■ PROBLEM REQUIREMENTS ■
Extract, word for word, the stretch of the Rust and LaTeX passage below that runs from "Archival quality matters" to "is table stakes.".

■ PASSAGE GIVEN ■

[Begin]

Archival quality matters for documents that enter regulatory or compliance workflows. PDF/A, the ISO standard for long-term archival, requires embedded fonts, device-independent color, and specific metadata structures. LaTeX can produce PDF/A-compliant documents natively with the right configuration, while browser-based generators require extensive post-processing to meet the standard. For clients in financial services or healthcare, where Pinpoint’s testing reports become part of audit trails, this compliance capability is table stakes.

Finally, server-side generation decouples the document from the user interface. The same API that generates a report for download can also generate it for email attachment, for archival storage, or for integration into a third-party document management system. The report becomes a data product with its own lifecycle, independent of the web application that requested it.

Why Pair Rust with LaTeX for Document Generation?

Rust and LaTeX serve fundamentally different roles in the pipeline, and their combination produces better results than either could achieve alone. Rust handles the orchestration: receiving the API request, querying the database for report data, transforming that data into LaTeX-compatible structures, invoking the LaTeX compiler, managing temporary files, uploading the result to S3, and returning a presigned download URL. LaTeX handles the typesetting: taking structured data and a template, then producing a pixel-perfect PDF according to rules that have been refined over four decades of academic and professional publishing.

I chose LuaLaTeX specifically rather than pdfLaTeX or XeLaTeX because of its modern font handling capabilities. LuaLaTeX supports OpenType and TrueType fonts natively through the fontspec package, which means I can use the same brand fonts that our design team specified without converting them to LaTeX’s legacy Type 1 format. The Lua scripting engine embedded in LuaLaTeX also provides an escape hatch for complex data transformations that would be cumbersome in pure TeX macros, though I rarely need it because Rust handles most of the data processing before the template stage.

The separation of concerns between Rust and LaTeX is the architectural decision I am most satisfied with. The Rust layer knows nothing about typography, and the LaTeX layer knows nothing about APIs or databases. The contract between them is a populated template file: Rust fills in the placeholders, and LaTeX renders the result. This clean boundary means I can change the report’s visual design without modifying any Rust code, and I can restructure the data pipeline without touching any LaTeX templates. In practice, our designer iterates on report layouts by editing LaTeX files and previewing locally, while I work on the infrastructure independently.

[End]

■ DATA SHOWN ■
[Begin]

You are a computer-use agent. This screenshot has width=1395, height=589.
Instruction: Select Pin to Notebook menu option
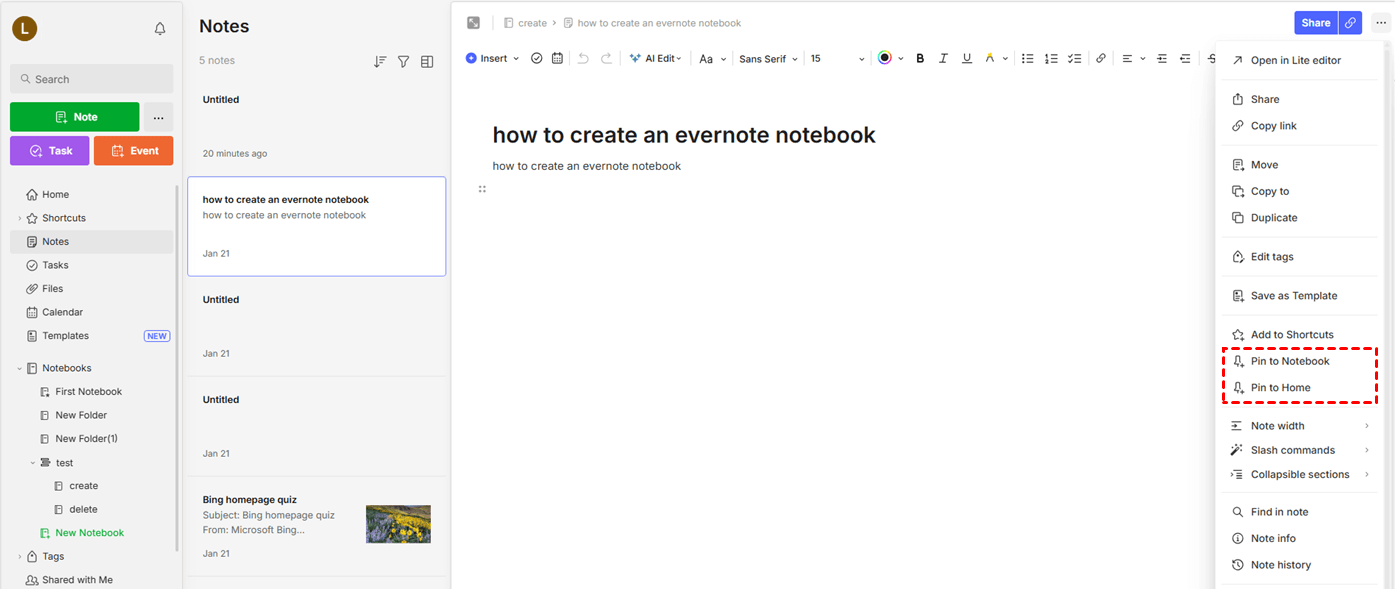pyautogui.click(x=1289, y=361)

[End]

■ WRITTEN SOLUTION ■
Archival quality matters for documents that enter regulatory or compliance workflows. PDF/A, the ISO standard for long-term archival, requires embedded fonts, device-independent color, and specific metadata structures. LaTeX can produce PDF/A-compliant documents natively with the right configuration, while browser-based generators require extensive post-processing to meet the standard. For clients in financial services or healthcare, where Pinpoint’s testing reports become part of audit trails, this compliance capability is table stakes.